Similar public-private partnerships have been used by states to build toll roads, bridges and transit lines. But Chicago is the first U.S. city to set up a panel of experts to screen projects that could entice the likes of JP Morgan and Citibank to spend millions.
Initially, Emanuel -- President Barack Obama's former chief of staff -- had to overcome skeptics fearful the city would put public assets up for sale. Now the criticism is primarily that he hasn't gone far enough.
The city closed the trust's first deal, known as Retrofit Chicago, last month with Bank of America. The project includes landmarks like City Hall and the Harold Washington Library, and is expected to save about $1.5 million annually in utility costs. Bank of America will get a return of just under 5 percent, over a 15-year contract.
When first talking about the trust in 2012, Emanuel spoke of including more than 1,000 city buildings, $225 million in investment and $20 million in energy savings. The ultimate $12.2 million deal is even smaller than what went into Chicago's bike-sharing program: about $22 million. Instead of 2,000 construction jobs, it's around 100.
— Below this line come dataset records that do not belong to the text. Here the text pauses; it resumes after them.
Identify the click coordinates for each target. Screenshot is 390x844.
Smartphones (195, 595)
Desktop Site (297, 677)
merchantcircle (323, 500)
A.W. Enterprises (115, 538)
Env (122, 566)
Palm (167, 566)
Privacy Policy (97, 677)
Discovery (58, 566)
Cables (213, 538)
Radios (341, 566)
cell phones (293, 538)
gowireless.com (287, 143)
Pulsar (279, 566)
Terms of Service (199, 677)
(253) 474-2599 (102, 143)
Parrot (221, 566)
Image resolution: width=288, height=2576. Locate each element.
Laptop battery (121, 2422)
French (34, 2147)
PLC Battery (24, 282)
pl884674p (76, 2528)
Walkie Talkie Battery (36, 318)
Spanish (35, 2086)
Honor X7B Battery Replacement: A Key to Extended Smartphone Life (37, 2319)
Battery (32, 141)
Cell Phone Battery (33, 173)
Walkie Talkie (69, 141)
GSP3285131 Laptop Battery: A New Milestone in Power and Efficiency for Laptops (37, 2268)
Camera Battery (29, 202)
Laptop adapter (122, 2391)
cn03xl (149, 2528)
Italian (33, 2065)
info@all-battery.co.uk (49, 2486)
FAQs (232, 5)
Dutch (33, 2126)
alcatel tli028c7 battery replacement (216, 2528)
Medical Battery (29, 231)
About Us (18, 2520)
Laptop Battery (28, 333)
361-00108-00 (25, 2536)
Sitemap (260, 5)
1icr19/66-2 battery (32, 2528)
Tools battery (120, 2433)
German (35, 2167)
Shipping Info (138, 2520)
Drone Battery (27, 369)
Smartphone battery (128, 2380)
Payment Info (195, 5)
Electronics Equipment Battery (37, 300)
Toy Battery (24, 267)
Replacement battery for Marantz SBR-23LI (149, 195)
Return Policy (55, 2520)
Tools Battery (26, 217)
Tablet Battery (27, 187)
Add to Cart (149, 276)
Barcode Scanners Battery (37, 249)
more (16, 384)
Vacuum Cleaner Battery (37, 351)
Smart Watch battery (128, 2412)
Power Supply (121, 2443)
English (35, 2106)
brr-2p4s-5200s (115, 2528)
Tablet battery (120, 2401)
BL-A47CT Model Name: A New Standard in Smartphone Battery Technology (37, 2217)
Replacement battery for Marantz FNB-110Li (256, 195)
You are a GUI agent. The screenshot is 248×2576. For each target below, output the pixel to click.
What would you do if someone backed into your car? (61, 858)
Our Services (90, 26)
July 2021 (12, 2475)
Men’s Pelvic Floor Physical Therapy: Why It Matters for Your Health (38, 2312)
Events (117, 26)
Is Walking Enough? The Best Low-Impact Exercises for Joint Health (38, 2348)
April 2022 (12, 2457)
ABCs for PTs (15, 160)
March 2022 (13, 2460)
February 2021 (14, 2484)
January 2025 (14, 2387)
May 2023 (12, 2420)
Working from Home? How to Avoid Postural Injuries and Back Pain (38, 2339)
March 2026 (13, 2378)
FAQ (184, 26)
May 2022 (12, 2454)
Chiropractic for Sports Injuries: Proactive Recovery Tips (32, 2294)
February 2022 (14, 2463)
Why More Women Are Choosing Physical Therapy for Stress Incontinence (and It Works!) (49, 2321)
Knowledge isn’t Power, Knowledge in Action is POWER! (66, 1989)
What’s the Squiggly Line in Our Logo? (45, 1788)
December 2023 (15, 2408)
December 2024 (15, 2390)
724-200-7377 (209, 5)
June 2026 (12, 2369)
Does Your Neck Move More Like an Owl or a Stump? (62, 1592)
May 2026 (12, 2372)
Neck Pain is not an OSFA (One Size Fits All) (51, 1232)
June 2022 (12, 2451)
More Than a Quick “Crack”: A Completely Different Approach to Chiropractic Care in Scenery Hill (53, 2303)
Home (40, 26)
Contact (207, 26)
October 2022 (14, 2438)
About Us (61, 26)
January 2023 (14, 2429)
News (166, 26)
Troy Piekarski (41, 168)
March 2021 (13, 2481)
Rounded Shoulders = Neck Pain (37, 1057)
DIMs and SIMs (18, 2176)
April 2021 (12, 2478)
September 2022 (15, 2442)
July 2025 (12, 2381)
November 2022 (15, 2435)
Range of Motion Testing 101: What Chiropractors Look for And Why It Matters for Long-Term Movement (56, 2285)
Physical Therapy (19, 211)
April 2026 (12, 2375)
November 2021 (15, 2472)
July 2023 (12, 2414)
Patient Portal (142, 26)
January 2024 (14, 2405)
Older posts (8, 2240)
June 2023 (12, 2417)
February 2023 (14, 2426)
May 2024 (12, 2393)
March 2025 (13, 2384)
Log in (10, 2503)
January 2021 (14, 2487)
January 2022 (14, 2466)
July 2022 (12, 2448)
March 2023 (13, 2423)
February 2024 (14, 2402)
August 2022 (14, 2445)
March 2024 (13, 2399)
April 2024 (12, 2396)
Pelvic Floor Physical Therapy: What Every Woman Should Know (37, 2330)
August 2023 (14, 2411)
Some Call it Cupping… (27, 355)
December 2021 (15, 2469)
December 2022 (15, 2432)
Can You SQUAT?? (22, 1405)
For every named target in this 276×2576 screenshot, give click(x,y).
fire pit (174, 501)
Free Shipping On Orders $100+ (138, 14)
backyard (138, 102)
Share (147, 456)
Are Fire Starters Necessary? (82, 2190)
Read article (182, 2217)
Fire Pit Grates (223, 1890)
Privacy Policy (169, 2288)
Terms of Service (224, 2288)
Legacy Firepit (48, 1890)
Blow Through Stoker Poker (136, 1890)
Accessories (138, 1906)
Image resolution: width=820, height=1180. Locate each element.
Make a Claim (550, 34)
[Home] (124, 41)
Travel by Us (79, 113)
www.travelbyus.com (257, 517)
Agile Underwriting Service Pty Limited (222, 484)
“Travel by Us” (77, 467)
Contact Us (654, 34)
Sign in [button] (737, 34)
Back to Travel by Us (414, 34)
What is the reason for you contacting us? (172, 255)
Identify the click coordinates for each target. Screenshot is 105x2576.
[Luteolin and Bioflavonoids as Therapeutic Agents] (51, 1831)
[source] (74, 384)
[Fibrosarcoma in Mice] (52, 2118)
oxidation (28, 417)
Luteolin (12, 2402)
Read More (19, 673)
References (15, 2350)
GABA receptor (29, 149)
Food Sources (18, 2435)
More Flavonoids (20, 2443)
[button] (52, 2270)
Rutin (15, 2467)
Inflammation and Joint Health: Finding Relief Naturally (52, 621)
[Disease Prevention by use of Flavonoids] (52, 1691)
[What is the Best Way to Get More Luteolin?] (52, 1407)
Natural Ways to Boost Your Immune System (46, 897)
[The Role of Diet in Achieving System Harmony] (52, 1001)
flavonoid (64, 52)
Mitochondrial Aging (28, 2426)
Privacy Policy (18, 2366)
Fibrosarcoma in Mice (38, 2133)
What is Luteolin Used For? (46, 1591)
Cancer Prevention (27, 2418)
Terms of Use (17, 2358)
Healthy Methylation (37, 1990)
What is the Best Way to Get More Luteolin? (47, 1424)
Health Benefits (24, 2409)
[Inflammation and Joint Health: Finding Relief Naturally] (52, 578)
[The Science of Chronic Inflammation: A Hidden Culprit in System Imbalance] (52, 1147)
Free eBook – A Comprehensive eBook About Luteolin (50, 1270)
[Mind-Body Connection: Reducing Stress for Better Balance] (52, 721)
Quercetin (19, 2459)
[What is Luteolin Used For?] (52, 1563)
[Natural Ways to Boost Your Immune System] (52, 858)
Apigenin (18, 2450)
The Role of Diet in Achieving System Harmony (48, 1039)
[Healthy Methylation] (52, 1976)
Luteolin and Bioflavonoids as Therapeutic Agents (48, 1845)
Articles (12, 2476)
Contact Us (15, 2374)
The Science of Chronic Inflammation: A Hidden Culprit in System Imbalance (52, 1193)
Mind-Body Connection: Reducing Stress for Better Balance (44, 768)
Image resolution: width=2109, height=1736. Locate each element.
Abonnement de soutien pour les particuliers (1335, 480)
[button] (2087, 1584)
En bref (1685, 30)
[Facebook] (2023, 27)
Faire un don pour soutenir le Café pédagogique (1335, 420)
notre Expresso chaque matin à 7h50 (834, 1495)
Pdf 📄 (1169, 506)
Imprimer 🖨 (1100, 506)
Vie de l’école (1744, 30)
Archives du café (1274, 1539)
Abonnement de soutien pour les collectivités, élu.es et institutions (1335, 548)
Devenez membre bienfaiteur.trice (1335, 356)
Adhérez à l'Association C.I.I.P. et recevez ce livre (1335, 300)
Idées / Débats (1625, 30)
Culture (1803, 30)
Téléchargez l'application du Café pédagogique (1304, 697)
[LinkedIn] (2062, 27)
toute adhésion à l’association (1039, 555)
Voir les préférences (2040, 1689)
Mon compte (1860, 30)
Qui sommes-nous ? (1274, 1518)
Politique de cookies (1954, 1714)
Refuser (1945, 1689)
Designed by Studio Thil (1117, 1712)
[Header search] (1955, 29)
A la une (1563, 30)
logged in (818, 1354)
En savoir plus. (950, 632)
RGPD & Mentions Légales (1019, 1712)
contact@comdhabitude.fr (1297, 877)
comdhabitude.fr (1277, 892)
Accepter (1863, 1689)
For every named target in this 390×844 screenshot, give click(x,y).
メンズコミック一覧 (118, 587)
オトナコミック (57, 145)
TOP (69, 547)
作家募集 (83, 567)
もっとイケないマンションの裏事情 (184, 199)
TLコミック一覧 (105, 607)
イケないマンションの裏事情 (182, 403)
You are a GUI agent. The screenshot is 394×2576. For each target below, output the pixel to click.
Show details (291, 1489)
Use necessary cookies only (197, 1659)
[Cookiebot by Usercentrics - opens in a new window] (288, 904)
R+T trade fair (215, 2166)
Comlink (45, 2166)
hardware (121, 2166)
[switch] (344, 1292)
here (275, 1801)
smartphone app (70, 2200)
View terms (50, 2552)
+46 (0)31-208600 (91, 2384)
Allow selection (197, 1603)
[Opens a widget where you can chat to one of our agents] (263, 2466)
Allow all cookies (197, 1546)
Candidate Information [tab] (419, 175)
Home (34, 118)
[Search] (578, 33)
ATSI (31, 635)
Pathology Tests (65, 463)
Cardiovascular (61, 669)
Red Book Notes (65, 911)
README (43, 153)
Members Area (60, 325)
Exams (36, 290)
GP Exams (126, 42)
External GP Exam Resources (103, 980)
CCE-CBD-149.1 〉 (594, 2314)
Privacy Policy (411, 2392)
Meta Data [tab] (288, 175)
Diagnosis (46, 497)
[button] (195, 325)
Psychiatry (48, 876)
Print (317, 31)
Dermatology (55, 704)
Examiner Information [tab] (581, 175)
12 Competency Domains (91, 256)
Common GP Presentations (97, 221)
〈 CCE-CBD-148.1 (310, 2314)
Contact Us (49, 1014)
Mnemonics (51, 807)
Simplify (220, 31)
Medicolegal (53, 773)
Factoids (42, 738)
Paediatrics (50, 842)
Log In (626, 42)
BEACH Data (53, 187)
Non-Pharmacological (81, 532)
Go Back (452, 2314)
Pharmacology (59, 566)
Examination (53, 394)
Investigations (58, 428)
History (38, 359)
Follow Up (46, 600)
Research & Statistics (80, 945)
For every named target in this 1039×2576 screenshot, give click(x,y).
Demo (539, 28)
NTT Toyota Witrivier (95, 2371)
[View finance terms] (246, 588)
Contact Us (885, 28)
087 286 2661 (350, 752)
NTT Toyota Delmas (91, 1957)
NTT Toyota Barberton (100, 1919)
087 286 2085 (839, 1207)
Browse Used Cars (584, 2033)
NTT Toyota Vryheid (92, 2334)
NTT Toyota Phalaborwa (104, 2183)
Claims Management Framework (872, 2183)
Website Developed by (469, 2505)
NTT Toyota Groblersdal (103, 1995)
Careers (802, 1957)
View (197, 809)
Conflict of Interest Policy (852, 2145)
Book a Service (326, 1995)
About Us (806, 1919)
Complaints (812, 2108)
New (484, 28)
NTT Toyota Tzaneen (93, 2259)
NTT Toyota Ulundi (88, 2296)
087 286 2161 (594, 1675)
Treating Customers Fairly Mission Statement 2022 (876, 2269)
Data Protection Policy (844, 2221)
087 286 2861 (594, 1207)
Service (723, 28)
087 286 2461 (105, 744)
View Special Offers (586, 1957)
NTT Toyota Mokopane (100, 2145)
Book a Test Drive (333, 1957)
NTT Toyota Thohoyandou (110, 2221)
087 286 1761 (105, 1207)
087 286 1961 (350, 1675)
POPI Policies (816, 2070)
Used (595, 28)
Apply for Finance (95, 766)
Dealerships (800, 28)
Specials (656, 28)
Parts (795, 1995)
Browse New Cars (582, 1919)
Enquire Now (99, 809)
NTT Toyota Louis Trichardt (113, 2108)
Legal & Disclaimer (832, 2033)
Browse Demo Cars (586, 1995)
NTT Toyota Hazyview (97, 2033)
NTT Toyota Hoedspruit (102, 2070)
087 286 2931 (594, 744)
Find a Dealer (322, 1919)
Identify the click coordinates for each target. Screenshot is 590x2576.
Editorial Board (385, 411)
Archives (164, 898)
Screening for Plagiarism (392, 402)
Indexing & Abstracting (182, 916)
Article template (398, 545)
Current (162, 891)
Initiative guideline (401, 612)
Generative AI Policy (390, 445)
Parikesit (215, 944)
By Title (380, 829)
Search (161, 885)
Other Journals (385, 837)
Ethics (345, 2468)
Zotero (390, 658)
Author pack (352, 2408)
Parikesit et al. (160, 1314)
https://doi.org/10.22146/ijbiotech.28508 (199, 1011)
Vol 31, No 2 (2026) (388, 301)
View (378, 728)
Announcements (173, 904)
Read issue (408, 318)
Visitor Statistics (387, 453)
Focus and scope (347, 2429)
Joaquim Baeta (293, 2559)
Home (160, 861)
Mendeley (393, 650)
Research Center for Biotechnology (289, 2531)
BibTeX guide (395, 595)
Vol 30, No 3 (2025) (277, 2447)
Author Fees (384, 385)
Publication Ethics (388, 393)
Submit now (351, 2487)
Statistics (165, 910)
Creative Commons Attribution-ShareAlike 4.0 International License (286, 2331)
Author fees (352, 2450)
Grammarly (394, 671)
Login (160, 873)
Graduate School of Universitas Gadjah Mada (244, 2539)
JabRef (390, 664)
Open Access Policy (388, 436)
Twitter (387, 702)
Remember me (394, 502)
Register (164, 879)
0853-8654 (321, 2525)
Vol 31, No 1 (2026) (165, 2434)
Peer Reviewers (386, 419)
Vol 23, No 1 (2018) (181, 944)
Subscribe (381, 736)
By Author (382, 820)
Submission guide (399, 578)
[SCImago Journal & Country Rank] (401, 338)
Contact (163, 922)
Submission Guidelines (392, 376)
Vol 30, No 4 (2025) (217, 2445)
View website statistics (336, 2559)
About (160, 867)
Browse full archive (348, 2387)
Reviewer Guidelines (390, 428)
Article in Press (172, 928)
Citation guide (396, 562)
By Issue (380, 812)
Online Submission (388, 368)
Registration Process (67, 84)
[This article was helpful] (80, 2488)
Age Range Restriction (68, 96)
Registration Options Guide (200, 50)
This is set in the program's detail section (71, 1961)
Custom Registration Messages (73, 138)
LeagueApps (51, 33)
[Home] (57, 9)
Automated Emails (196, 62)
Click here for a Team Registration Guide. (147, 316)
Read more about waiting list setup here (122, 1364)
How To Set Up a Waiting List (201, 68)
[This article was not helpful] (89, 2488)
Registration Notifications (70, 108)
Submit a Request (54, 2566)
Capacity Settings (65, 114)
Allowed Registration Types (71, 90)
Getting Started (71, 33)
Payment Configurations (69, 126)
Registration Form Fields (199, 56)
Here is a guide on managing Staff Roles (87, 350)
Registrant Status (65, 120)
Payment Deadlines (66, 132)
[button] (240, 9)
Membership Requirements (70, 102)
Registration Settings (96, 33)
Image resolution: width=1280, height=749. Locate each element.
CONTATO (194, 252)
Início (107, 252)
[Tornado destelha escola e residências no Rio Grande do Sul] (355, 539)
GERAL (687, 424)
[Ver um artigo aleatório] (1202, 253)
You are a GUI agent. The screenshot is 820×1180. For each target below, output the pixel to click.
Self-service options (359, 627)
The retrofit shrank in part because some buildings couldn't generate enough of a payback over the 15-year term; others had liens.
The trust's CEO, Stephen Beitler, says the initiative might later include some of those sites in separate deals. He said he envisions "greater and greater investor interest" as the project gets "better and better."
Emanuel, in an interview, said he's not disappointed. He said with a framework now in place the city is ready for projects targeting energy-sucking city swimming pools and a quarter-million streetlights.
"We're going to do it in steps -- since it's something new," he said.